Problem 6: Why does the autograder fail a "correct" program?

Your hello prints Hello, World and you think that is right, but grade test fails the test. The spec shows Hello, World!. What general lesson does this teach about the autograder?

Click to reveal solution The output is missing the trailing `!`. The autograder compares your program's output to the expected output **byte for byte**. Any difference fails the test, even one that looks trivial to a human: - a missing or extra `!` - a wrong number of spaces - a missing or extra newline (`\n`) - printing to `stderr` instead of `stdout` **Lesson:** match the spec's sample output exactly, including punctuation and whitespace. When a test fails, compare your output against the expected output character by character (the autograder shows the diff). **Fix:**
printf("Hello, %s!\n", argv[1]);

Further Reading


Summary

  1. gcc -o hello hello.c compiles and links in one command; ./hello runs the result from the current directory.

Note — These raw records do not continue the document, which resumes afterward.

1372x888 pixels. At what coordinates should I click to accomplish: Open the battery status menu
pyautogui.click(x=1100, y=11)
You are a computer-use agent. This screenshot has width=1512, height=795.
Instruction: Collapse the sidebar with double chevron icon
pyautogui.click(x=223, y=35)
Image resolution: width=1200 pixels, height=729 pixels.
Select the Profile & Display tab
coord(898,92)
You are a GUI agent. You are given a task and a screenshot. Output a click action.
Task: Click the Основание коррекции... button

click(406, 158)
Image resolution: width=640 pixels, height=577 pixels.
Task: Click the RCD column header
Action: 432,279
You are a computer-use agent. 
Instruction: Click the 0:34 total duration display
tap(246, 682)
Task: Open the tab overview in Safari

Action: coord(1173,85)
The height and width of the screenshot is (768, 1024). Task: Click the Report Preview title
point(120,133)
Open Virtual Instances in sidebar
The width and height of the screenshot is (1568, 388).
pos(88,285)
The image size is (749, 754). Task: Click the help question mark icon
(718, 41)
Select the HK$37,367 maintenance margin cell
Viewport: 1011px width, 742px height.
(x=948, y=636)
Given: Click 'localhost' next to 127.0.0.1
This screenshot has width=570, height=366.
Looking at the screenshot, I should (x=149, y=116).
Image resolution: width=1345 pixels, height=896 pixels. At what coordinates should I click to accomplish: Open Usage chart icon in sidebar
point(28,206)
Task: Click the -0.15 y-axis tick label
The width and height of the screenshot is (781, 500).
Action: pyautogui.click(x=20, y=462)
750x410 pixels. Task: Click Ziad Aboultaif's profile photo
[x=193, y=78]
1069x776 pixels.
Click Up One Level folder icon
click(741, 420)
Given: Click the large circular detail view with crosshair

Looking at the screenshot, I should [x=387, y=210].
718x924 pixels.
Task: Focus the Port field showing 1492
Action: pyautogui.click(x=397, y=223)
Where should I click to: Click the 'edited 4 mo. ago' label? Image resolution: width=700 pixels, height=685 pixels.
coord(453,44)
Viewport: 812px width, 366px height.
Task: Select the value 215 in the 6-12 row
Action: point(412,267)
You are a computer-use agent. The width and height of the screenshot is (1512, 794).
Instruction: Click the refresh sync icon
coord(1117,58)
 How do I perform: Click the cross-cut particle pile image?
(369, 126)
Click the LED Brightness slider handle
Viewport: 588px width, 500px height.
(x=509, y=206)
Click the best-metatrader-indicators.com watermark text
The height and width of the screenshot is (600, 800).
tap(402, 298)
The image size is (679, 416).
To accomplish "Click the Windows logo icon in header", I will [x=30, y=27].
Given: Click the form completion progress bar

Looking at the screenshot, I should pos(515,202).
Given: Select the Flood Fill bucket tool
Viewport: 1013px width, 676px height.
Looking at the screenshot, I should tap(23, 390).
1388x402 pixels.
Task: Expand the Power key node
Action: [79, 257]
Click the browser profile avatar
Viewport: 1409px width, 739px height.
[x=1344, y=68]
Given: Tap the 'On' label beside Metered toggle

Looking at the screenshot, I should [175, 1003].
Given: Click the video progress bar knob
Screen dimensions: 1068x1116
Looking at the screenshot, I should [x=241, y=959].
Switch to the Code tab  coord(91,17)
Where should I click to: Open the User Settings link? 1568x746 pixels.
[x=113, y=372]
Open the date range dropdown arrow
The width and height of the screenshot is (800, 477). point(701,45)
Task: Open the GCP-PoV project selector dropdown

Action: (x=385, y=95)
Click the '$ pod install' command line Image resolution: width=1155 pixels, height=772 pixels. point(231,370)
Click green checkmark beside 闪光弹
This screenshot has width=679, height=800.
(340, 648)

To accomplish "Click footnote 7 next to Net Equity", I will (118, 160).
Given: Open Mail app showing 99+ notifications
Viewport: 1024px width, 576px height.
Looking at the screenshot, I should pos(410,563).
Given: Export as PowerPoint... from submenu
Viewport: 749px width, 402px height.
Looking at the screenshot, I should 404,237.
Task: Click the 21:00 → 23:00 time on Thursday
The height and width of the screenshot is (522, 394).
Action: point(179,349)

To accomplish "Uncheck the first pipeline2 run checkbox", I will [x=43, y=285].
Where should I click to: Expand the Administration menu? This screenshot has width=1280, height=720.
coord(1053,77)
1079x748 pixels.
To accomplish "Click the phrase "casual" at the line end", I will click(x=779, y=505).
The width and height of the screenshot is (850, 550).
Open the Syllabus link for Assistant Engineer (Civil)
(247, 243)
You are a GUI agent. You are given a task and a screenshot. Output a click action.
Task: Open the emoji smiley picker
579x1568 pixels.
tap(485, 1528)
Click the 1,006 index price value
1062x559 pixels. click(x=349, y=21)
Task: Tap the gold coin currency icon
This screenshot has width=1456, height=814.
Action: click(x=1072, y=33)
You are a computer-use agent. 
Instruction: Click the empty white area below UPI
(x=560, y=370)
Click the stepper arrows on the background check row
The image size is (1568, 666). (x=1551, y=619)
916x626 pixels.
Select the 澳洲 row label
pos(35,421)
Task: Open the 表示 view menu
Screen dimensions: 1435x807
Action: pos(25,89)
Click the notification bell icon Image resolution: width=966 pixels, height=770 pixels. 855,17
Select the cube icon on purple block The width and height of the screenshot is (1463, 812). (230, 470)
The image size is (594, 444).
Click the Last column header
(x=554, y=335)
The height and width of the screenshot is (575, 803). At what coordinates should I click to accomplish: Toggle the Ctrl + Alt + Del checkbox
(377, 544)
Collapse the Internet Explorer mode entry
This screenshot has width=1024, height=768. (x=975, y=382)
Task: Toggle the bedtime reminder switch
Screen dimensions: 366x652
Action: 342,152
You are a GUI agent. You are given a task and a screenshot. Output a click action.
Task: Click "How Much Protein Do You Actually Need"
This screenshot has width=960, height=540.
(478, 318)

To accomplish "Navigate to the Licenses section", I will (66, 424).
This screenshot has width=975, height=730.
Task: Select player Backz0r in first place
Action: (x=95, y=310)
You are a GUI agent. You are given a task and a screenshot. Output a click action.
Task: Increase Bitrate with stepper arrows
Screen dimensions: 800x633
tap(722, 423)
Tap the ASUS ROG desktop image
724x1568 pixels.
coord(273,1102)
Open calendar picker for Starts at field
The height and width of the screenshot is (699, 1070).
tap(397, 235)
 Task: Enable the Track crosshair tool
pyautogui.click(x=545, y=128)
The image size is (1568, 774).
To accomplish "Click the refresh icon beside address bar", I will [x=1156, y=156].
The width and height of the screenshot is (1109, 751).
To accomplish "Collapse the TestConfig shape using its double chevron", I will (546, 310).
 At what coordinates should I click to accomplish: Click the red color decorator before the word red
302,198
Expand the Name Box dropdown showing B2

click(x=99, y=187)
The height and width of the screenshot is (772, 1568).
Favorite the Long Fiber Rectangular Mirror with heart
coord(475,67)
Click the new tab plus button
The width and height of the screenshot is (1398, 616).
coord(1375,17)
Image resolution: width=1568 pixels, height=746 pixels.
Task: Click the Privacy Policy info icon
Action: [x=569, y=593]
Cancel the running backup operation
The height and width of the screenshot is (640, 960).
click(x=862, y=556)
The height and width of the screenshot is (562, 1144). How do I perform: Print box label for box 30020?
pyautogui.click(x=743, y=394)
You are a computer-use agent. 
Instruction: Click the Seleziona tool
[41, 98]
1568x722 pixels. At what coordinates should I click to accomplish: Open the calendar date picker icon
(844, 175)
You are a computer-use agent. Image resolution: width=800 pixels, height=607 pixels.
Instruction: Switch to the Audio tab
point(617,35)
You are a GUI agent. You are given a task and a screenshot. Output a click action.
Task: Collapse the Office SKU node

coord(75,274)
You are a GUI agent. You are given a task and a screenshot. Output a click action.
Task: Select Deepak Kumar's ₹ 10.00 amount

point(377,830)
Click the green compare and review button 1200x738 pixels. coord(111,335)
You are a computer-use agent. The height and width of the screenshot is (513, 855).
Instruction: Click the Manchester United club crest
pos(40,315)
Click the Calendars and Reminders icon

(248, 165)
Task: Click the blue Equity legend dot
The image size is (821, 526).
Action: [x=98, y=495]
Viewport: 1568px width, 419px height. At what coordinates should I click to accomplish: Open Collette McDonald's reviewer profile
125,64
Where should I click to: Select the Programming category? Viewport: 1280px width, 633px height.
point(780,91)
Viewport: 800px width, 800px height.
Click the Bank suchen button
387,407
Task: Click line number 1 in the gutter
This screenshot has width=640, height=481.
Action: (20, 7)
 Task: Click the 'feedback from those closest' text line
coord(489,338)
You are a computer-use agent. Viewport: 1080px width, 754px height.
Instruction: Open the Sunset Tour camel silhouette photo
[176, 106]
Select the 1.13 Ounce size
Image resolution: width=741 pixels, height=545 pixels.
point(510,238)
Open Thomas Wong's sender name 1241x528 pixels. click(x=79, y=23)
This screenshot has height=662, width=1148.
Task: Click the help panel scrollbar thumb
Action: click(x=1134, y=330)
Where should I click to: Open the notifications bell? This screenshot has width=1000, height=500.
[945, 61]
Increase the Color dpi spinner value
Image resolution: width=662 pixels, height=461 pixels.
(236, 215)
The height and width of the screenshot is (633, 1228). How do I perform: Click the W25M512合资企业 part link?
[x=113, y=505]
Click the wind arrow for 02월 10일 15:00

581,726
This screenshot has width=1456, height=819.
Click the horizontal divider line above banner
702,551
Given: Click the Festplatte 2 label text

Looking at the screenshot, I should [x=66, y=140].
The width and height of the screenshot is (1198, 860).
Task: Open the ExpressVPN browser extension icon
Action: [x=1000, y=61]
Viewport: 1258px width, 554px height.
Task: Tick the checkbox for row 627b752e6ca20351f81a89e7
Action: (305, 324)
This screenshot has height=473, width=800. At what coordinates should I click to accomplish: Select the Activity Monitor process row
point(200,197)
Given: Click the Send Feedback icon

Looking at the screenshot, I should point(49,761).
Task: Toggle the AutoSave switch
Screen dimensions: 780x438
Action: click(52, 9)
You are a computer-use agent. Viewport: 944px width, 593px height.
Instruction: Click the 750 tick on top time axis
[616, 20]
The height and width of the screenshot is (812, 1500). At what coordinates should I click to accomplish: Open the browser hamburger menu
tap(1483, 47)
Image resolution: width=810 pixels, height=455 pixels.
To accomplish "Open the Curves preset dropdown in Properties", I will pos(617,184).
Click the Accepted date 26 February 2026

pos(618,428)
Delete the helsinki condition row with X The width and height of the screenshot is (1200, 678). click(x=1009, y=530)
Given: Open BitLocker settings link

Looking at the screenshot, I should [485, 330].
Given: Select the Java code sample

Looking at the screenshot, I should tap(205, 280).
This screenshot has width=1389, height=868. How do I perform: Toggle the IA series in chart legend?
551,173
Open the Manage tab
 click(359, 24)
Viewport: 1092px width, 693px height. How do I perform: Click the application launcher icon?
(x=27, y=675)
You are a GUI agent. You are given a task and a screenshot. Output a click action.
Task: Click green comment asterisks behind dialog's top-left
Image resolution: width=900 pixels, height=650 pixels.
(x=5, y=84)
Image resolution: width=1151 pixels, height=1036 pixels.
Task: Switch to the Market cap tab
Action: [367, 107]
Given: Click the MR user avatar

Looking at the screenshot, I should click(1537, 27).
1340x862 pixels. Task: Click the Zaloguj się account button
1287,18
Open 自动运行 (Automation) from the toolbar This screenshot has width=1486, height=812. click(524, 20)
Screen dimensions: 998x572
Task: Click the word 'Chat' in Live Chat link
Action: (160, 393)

  2. Compilation is really two steps: a source file compiles to an object file (gcc -c.o), and object files link into a runnable executable. A .o is machine code but is not runnable by itself.

  3. make automates the compile-and-link pipeline; it rebuilds only what changed, using pattern rules and the automatic variables $@, $<, and $^. Recipe lines must start with a tab.

  4. main(int argc, char *argv[]) receives command-line arguments: argc is the count (including the program name), and argv is the array of argument strings, with argv[0] being the program name.

  5. Arguments are always strings. Use atoi() (from <stdlib.h>) to convert a numeric argument to an int, and strlen() (from <string.h>) to measure a string's length, printed with %zu.

  6. The two Lab 01 programs are hello (prints Hello, <str>!) and argslens (prints each argument with its length), both built from the provided Makefile.

  7. The autograder (grade test) scores your programs against byte-exact expected output; install it on your PATH and run it before submitting.

  8. Submit source only (Makefile, hello.c, argslens.c, optional README.md) to your Lab 01 GitHub repo, never executables or object files, and demonstrate your dev setup to a TA.